I have one more thing to try. So far I've been using our Send/Receive tests (the ModifyProjectData test, specifically) to do this testing. That uses the Send/Receive process in LfMergeBridge. But there's one more Chorus code path: the "Send this project for the first time" option in FLEx. I will have to try out that code path on a project that's been reset.
Manual testing on FLEx shows that the "Send this project for the first time" option only appears when there is no .hg
folder in the project storage, which is not what we want.
However, I did find a way to work around the issue. If you're using resumable to send/receive the project in FLEx, the project folder (default location: C:\ProgramData\SIL\FieldWorks\Projects\(project name)
) will contain a "Chorus" folder. Delete the "Chorus" folder and then everything will work. I'll do one more experiment where the only thing I delete from the Chorus folder is the "revisioncache.db" file (named "revisioncache.json" on Linux), and see if that works.
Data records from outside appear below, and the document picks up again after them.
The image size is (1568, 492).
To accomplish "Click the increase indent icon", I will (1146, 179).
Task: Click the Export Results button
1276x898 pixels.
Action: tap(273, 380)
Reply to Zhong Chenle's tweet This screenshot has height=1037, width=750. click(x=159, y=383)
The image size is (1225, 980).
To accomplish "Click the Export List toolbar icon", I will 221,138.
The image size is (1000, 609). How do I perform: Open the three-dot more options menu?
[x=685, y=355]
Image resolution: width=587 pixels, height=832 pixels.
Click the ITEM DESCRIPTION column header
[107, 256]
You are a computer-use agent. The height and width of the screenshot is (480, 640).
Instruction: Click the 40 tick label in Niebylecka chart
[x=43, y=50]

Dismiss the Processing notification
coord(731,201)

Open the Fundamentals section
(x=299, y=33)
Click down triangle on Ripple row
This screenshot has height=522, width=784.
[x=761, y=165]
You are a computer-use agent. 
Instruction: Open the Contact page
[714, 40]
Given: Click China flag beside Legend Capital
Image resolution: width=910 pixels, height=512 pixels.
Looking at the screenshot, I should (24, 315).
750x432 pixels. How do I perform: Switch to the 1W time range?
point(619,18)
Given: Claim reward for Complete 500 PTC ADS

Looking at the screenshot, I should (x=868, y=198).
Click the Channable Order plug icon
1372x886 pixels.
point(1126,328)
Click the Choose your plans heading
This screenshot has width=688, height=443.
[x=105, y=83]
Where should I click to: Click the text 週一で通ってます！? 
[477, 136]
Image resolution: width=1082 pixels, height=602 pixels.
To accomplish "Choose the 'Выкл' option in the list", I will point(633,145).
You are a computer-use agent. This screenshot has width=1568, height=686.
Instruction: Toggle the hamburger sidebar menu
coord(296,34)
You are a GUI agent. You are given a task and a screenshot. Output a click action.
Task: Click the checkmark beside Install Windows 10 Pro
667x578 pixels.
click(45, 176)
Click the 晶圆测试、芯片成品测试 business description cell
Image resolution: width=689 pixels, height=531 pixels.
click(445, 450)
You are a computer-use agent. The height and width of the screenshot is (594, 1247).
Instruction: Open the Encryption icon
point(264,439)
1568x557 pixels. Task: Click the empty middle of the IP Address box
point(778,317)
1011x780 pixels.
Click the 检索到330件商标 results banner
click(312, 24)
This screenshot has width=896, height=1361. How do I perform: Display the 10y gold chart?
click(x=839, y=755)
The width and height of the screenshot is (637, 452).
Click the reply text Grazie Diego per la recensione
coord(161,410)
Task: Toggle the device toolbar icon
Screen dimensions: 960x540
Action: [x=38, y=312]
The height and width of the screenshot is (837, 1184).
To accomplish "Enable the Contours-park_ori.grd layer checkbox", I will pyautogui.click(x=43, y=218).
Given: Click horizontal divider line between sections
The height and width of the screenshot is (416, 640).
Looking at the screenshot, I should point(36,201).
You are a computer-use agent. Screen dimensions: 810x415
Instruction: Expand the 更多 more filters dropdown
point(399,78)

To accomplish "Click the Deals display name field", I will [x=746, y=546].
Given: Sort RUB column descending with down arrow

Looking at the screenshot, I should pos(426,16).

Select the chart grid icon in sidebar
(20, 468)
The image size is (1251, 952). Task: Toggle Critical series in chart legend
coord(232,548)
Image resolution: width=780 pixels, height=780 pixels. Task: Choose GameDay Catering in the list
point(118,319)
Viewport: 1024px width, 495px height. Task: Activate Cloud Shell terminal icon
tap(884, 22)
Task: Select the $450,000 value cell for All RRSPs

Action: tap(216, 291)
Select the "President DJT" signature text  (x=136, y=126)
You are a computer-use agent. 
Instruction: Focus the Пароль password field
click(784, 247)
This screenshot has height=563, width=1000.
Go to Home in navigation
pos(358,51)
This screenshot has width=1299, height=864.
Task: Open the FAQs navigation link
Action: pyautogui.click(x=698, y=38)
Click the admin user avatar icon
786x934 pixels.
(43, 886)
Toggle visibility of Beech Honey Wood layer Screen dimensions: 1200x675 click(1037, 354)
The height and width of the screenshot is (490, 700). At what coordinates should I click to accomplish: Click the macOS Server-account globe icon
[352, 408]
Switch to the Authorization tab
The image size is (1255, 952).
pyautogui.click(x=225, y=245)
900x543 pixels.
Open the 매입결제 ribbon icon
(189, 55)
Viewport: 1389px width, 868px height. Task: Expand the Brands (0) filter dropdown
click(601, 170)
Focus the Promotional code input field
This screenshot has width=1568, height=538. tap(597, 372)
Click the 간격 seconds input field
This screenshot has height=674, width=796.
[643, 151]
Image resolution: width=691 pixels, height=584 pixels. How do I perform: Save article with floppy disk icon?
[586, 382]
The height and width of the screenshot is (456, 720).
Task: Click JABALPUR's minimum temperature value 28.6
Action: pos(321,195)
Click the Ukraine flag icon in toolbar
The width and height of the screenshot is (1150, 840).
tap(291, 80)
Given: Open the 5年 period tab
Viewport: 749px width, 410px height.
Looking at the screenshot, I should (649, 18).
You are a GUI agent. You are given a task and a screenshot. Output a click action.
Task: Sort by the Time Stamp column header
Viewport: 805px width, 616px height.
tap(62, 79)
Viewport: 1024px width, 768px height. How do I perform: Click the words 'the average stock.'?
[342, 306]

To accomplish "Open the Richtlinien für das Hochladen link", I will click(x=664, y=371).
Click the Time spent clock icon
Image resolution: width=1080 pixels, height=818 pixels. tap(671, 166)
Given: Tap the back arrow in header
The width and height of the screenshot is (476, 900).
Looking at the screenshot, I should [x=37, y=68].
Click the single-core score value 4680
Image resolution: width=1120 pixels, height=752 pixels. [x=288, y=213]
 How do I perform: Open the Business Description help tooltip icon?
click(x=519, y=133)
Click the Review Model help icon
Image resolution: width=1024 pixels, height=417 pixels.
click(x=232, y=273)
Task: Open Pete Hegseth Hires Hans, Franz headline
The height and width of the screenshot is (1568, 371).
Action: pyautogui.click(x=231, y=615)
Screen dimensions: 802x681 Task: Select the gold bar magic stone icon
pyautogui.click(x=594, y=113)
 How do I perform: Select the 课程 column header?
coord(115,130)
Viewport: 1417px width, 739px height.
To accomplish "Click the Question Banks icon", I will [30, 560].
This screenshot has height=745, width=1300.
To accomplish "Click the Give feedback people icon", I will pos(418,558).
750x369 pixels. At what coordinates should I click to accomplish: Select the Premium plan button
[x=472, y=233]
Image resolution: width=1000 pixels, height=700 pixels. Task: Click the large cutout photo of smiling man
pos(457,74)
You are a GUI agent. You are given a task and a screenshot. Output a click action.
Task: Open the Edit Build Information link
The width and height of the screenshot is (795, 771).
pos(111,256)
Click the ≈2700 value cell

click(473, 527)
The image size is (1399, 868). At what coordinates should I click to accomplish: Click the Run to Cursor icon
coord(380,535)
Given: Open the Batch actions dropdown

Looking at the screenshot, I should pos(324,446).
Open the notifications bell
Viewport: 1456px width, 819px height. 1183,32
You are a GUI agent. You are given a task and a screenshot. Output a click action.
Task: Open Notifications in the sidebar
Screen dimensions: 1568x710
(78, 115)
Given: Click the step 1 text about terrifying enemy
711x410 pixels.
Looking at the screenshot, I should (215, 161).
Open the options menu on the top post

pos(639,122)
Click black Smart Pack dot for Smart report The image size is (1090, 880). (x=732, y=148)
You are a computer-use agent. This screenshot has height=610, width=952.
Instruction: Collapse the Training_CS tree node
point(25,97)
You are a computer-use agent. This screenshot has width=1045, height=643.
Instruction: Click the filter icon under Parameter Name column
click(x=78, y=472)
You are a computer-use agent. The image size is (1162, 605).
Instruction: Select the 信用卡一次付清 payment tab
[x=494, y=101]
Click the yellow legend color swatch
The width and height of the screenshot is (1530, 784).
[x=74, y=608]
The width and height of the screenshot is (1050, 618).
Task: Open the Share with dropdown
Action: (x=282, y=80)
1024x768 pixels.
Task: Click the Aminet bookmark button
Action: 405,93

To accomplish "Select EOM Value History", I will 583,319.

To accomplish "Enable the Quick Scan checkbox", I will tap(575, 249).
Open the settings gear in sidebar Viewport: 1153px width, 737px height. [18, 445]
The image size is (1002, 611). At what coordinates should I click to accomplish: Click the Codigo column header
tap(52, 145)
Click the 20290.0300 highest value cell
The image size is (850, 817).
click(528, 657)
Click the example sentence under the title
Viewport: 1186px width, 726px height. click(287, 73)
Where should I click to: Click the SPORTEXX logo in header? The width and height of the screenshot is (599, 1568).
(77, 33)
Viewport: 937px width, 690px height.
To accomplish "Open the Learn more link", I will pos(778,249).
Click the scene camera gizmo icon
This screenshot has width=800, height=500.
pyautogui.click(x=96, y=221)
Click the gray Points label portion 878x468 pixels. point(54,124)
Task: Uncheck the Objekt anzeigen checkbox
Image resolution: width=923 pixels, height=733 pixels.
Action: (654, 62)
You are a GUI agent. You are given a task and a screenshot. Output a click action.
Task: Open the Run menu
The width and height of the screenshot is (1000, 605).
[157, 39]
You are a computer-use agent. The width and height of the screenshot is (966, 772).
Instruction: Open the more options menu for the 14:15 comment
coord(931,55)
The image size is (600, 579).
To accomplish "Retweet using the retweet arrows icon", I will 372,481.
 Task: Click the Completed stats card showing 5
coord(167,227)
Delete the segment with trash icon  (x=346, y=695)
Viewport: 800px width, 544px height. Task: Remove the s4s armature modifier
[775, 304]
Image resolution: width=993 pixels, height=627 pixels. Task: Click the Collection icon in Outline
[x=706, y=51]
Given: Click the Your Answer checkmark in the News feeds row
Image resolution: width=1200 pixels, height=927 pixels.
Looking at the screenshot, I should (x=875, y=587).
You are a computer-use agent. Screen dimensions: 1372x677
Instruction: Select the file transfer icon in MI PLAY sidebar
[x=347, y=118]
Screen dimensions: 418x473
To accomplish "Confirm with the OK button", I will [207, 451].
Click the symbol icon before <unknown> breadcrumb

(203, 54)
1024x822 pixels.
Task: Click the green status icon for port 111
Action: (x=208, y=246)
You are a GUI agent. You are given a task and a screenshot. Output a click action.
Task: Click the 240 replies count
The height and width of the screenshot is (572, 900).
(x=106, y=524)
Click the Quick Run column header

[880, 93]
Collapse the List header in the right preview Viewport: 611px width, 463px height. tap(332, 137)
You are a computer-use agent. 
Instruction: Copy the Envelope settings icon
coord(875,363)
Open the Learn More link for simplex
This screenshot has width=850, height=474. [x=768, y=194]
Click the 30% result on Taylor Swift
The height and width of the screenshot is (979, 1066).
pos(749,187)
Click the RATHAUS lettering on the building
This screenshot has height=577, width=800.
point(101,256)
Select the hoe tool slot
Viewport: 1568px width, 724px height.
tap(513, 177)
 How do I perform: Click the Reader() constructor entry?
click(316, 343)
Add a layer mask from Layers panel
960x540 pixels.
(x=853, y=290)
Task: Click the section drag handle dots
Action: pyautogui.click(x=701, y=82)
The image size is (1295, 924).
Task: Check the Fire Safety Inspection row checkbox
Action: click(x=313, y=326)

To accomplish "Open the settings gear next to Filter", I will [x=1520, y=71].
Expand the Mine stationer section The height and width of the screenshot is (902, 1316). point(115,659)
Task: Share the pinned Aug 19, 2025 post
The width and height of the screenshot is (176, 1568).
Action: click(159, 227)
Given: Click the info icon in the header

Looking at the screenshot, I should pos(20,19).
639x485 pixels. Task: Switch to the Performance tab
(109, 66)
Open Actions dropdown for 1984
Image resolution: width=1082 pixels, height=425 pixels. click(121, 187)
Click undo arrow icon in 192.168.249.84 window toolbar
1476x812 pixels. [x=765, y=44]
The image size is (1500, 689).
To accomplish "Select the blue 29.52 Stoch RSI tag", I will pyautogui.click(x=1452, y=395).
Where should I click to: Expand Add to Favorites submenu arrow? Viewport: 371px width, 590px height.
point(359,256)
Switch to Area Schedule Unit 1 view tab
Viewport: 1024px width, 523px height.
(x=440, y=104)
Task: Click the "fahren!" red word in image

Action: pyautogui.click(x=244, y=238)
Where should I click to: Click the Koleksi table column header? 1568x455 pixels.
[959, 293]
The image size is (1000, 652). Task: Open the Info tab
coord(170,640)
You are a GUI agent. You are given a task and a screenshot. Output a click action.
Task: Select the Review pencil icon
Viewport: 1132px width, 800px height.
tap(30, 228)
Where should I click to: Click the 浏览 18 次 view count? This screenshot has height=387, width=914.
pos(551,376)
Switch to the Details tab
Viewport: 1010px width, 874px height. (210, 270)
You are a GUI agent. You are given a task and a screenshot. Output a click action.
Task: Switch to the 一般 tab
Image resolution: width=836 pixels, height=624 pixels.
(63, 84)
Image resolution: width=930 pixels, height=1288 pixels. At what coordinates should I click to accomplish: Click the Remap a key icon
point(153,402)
That gives us a working procedure for a .NET test of sending projects via resumable after a project reset. First create a new project (with a tiny .fwdata file, see the SendNewProject test). Then do the following steps in the test:
For the Playwright reset-project test, create a new project (with a random project code so the test can run in parallel with itself) and commit a single file into it. Verify that we can see that file via /hg/browse in hgweb. Reset project to empty. Verify the file is gone. Reset project again, but this time upload the .zip file. Verify the file is visible again in hgweb.
since this is rarely used we might break it without realizing it, so we should have a test for it.